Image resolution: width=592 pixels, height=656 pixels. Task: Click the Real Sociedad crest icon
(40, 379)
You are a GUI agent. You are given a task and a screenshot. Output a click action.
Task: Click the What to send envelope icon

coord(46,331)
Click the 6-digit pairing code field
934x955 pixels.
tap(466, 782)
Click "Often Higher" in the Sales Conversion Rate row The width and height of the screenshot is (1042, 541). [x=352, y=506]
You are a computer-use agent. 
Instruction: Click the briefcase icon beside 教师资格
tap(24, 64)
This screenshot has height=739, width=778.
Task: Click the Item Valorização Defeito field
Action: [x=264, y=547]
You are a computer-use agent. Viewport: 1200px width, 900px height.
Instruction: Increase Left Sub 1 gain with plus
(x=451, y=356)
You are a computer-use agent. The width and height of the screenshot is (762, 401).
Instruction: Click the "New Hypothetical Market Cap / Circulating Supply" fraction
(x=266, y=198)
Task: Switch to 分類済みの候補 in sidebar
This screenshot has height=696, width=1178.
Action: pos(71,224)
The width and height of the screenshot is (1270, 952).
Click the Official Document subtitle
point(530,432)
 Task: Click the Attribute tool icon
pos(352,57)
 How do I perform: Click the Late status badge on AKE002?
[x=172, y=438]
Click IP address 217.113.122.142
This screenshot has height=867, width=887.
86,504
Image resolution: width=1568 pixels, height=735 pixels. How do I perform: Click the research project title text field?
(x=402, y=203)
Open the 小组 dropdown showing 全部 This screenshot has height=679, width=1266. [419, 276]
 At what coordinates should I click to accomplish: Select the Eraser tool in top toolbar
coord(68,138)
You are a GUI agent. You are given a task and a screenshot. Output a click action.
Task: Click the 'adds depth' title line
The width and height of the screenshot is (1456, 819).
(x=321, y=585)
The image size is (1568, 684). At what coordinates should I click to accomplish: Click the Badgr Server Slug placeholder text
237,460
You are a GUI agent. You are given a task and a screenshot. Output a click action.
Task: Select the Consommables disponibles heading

◇ ◇ ◇

§ Activity: Produce the records once again, exactly as they stand above.

§ Task answer:
Image resolution: width=592 pixels, height=656 pixels. Task: Click the Real Sociedad crest icon
(40, 379)
You are a GUI agent. You are given a task and a screenshot. Output a click action.
Task: Click the What to send envelope icon

coord(46,331)
Click the 6-digit pairing code field
934x955 pixels.
tap(466, 782)
Click "Often Higher" in the Sales Conversion Rate row The width and height of the screenshot is (1042, 541). [x=352, y=506]
You are a computer-use agent. 
Instruction: Click the briefcase icon beside 教师资格
tap(24, 64)
This screenshot has height=739, width=778.
Task: Click the Item Valorização Defeito field
Action: [x=264, y=547]
You are a computer-use agent. Viewport: 1200px width, 900px height.
Instruction: Increase Left Sub 1 gain with plus
(x=451, y=356)
You are a computer-use agent. The width and height of the screenshot is (762, 401).
Instruction: Click the "New Hypothetical Market Cap / Circulating Supply" fraction
(x=266, y=198)
Task: Switch to 分類済みの候補 in sidebar
This screenshot has height=696, width=1178.
Action: pos(71,224)
The width and height of the screenshot is (1270, 952).
Click the Official Document subtitle
point(530,432)
 Task: Click the Attribute tool icon
pos(352,57)
 How do I perform: Click the Late status badge on AKE002?
[x=172, y=438]
Click IP address 217.113.122.142
This screenshot has height=867, width=887.
86,504
Image resolution: width=1568 pixels, height=735 pixels. How do I perform: Click the research project title text field?
(x=402, y=203)
Open the 小组 dropdown showing 全部 This screenshot has height=679, width=1266. [419, 276]
 At what coordinates should I click to accomplish: Select the Eraser tool in top toolbar
coord(68,138)
You are a GUI agent. You are given a task and a screenshot. Output a click action.
Task: Click the 'adds depth' title line
The width and height of the screenshot is (1456, 819).
(x=321, y=585)
The image size is (1568, 684). At what coordinates should I click to accomplish: Click the Badgr Server Slug placeholder text
237,460
You are a GUI agent. You are given a task and a screenshot. Output a click action.
Task: Select the Consommables disponibles heading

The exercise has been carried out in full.